WRITTEN EXERCISE: Using the passage on police street encounters, explain what the Fourth Department found lacking when the officer frisked the defendant. Answer in one to three sentences.

PASSAGE TO READ:
-- BEGIN --
The Fourth Department determined the police officer did not have reasonable suspicion defendant was committing a crime and had no reasonable basis to suspect he was in danger at the time he frisked the defendant:
It is well established that, in evaluating the legality of police conduct, we “must determine whether the action taken was justified in its inception and at every subsequent stage of the encounter” (…People v De Bour, 40 NY2d 210, 215). In De Bour, the Court of Appeals “set forth a graduated four-level test for evaluating street encounters initiated by the police: level one permits a police officer to request information from an individual and merely requires that the request be supported by an objective, credible reason, not necessarily indicative of criminality; level two, the common-law right of inquiry, permits a somewhat greater intrusion and requires a founded suspicion that criminal activity is afoot; level three authorizes an officer to forcibly stop and detain an individual, and requires a reasonable suspicion that the particular individual was involved in a felony or misdemeanor; [and] level four, arrest, requires probable cause to believe that the person to be arrested has committed a crime” (People v Moore, 6 NY3d 496, 498-499).
-- END --
(Click-target data)
-- BEGIN --
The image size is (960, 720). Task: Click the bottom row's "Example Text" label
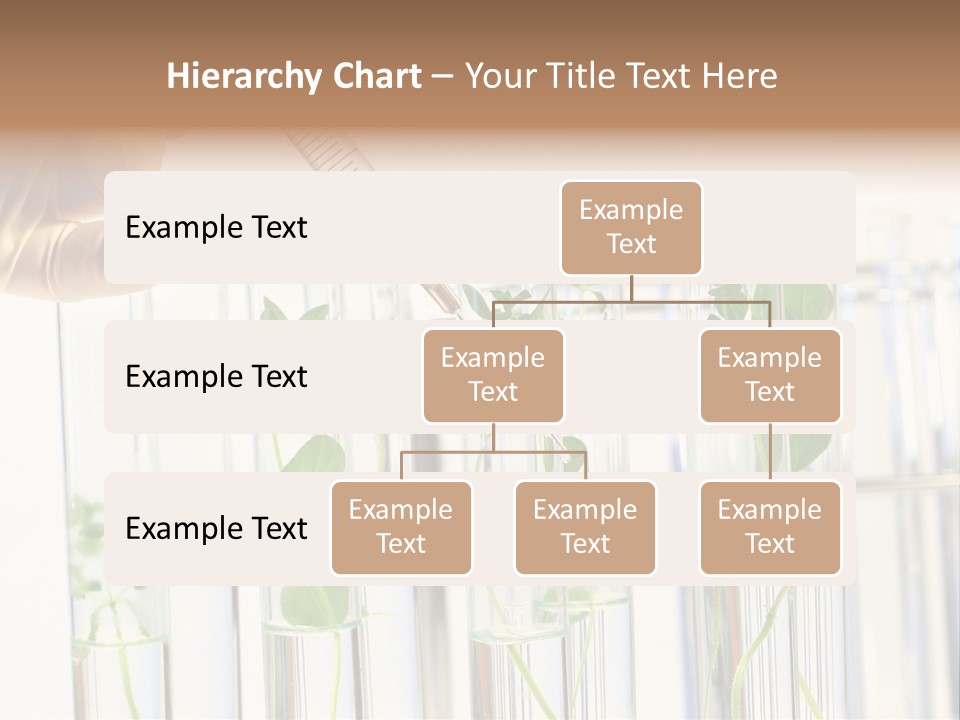coord(216,528)
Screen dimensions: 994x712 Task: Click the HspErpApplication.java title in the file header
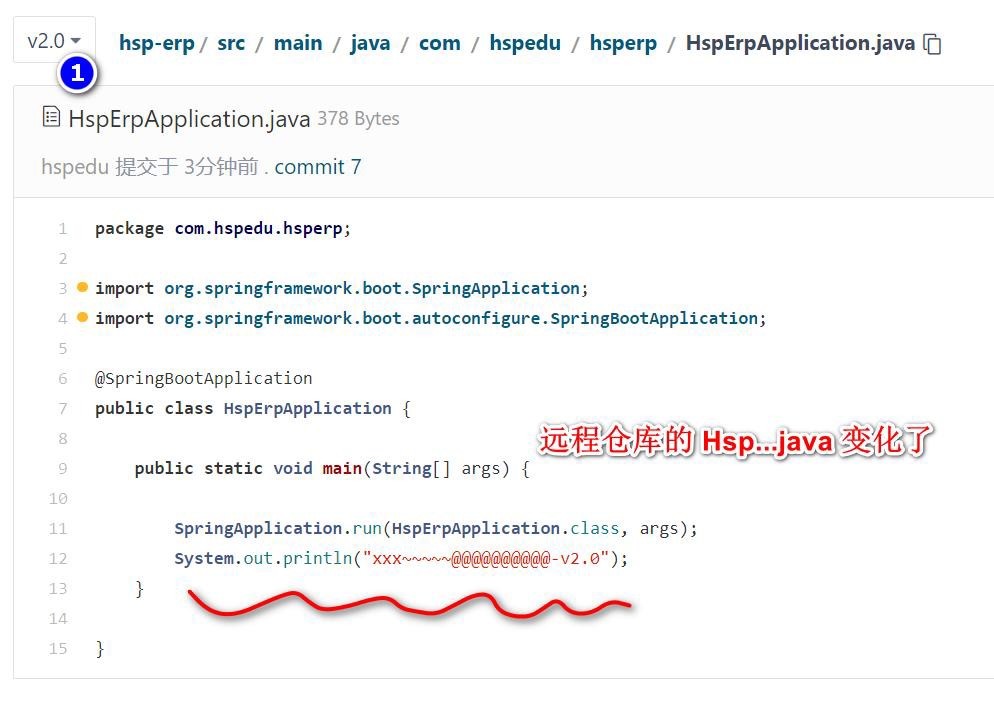click(x=189, y=119)
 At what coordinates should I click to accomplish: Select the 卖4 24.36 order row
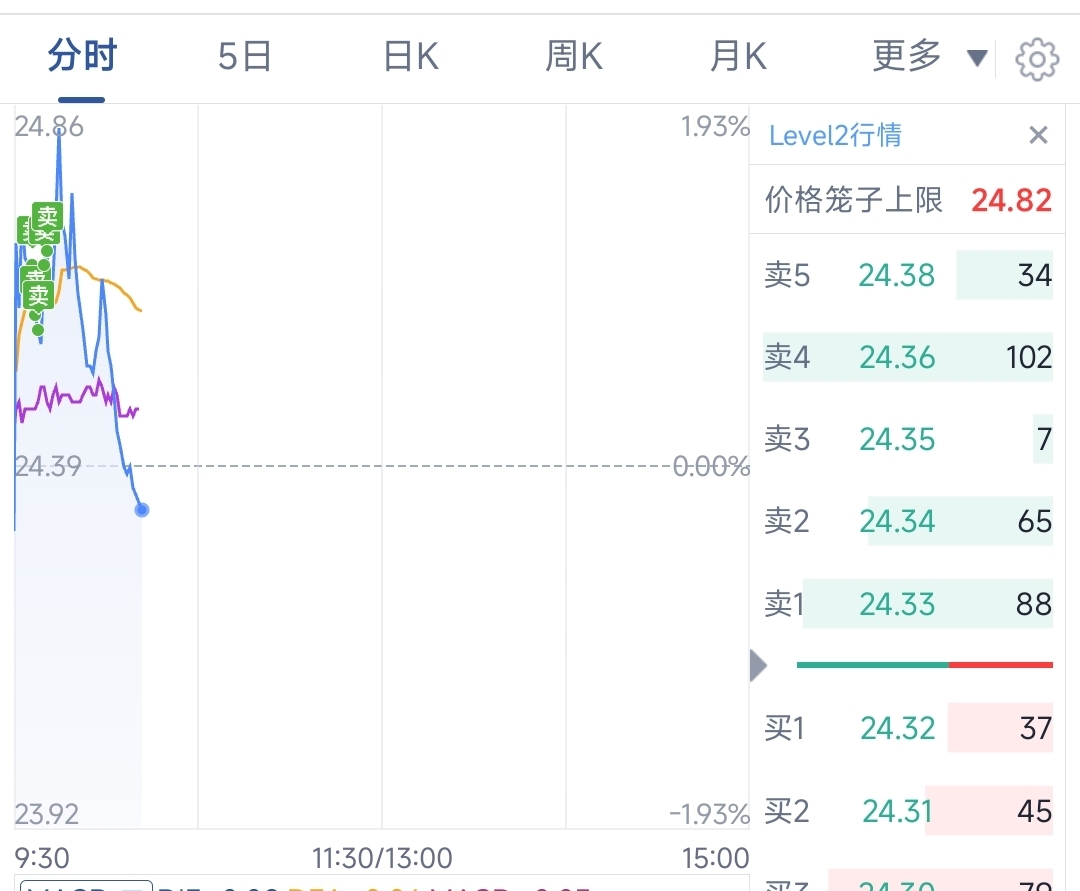click(x=908, y=357)
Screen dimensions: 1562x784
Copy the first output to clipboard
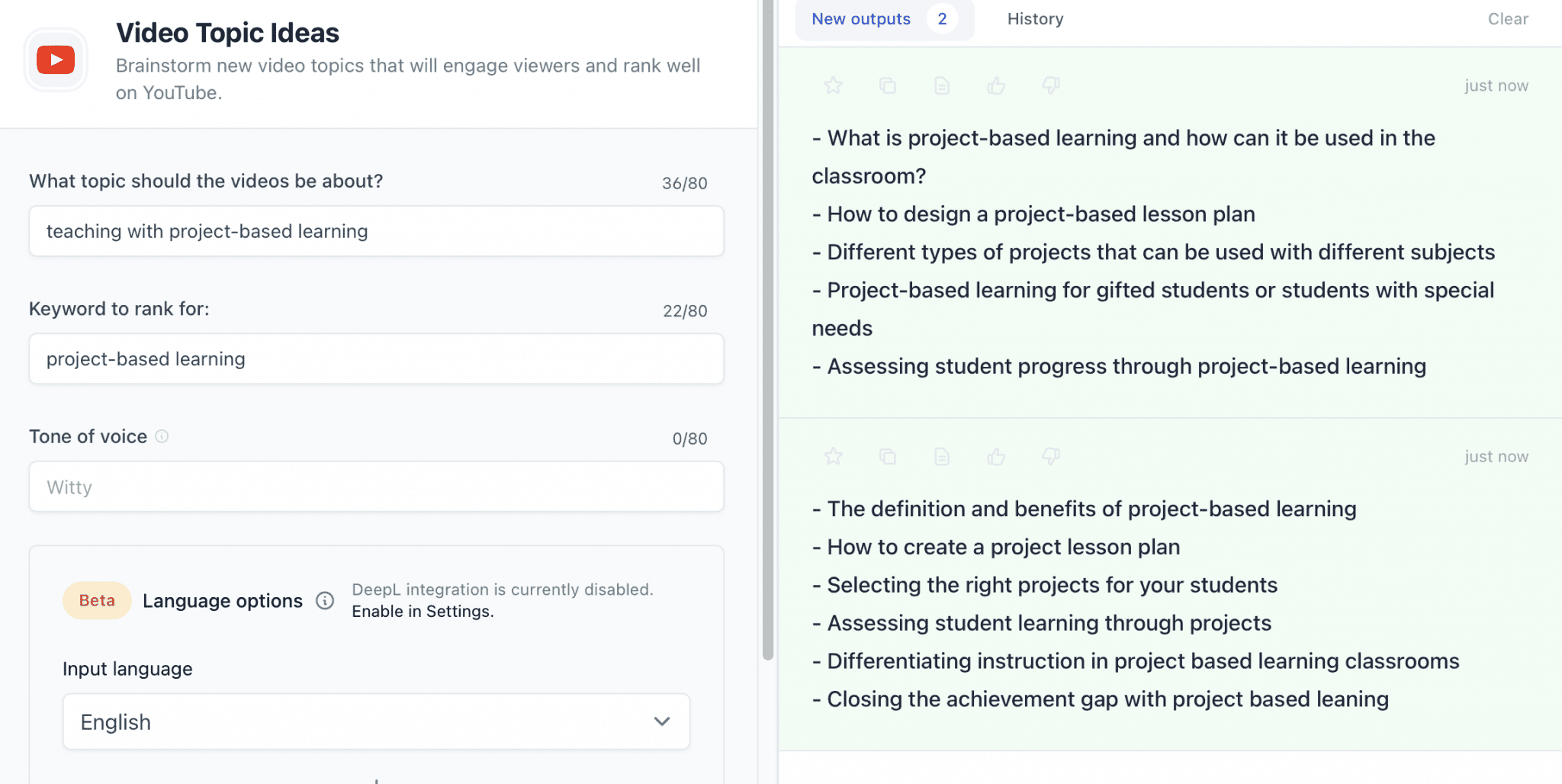tap(888, 85)
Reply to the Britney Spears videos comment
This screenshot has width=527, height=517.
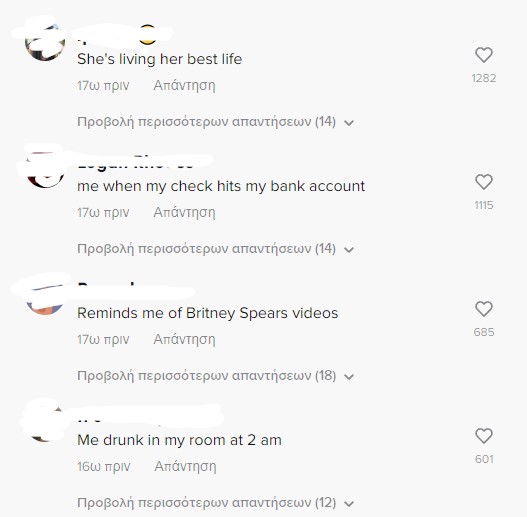coord(185,340)
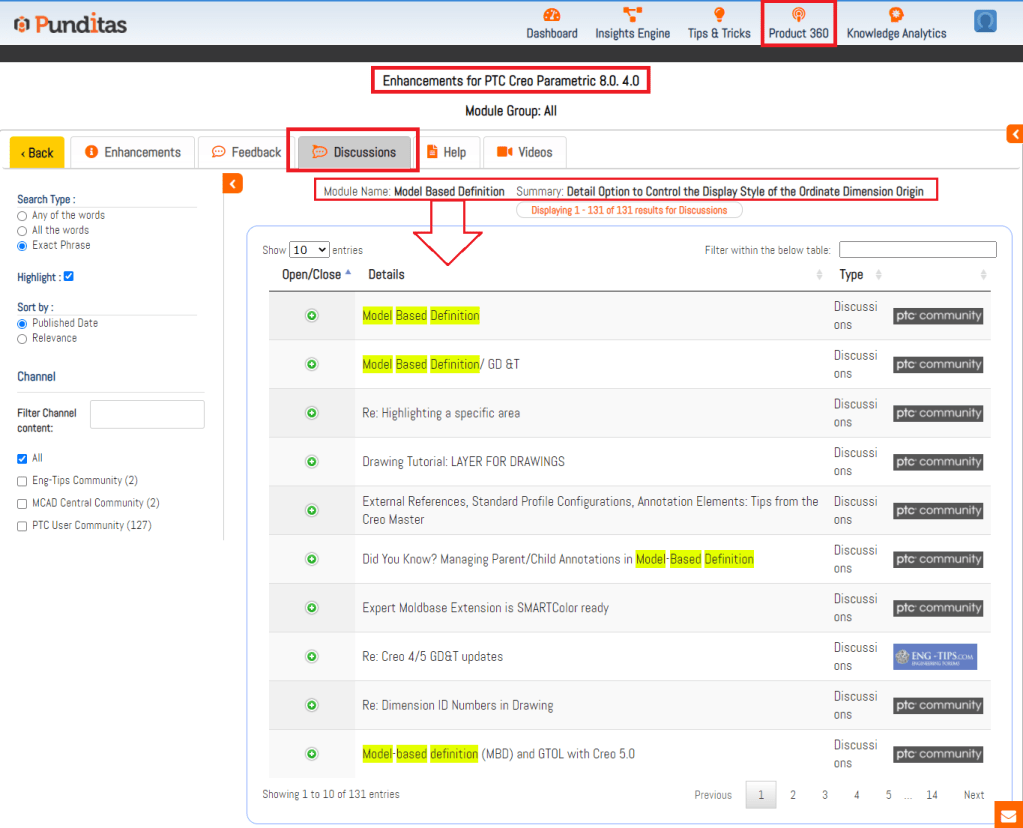Select Relevance sort option
This screenshot has width=1023, height=828.
point(22,339)
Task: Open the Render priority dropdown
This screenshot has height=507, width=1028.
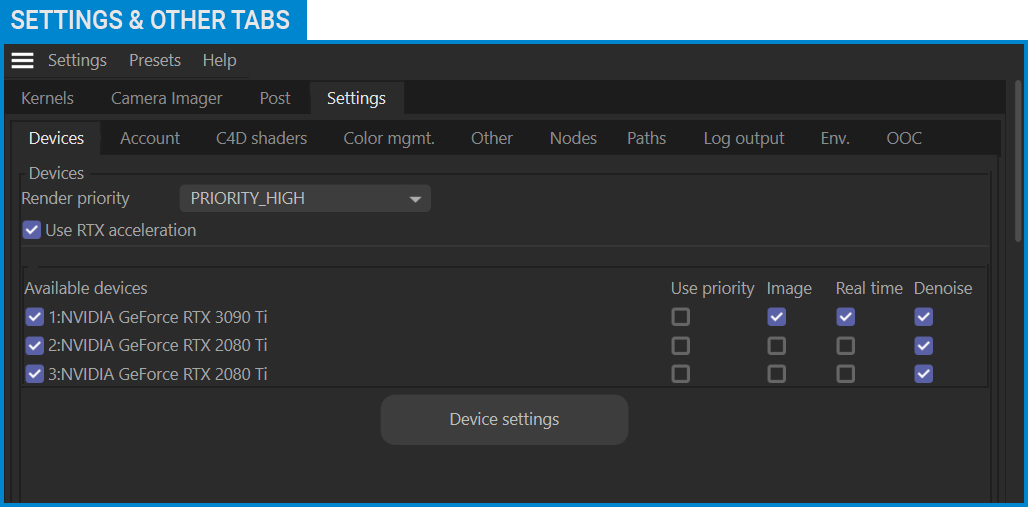Action: 305,198
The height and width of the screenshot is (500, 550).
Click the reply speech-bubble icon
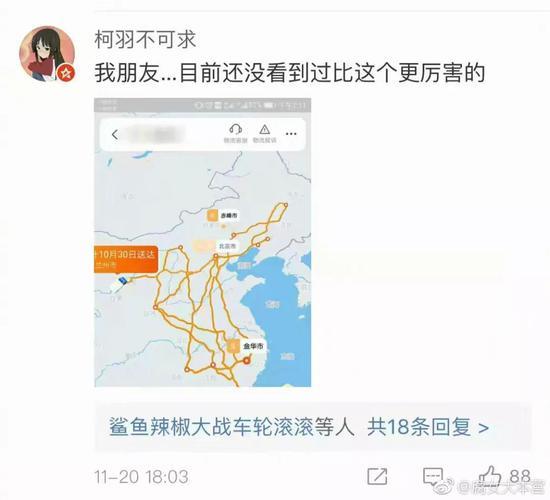[433, 476]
-- END --
RESULT BELOW: The Fourth Department found that, when the officer frisked the defendant, the officer did not have reasonable suspicion that the defendant was committing a crime. The officer also had no reasonable basis to suspect he was in danger at that time.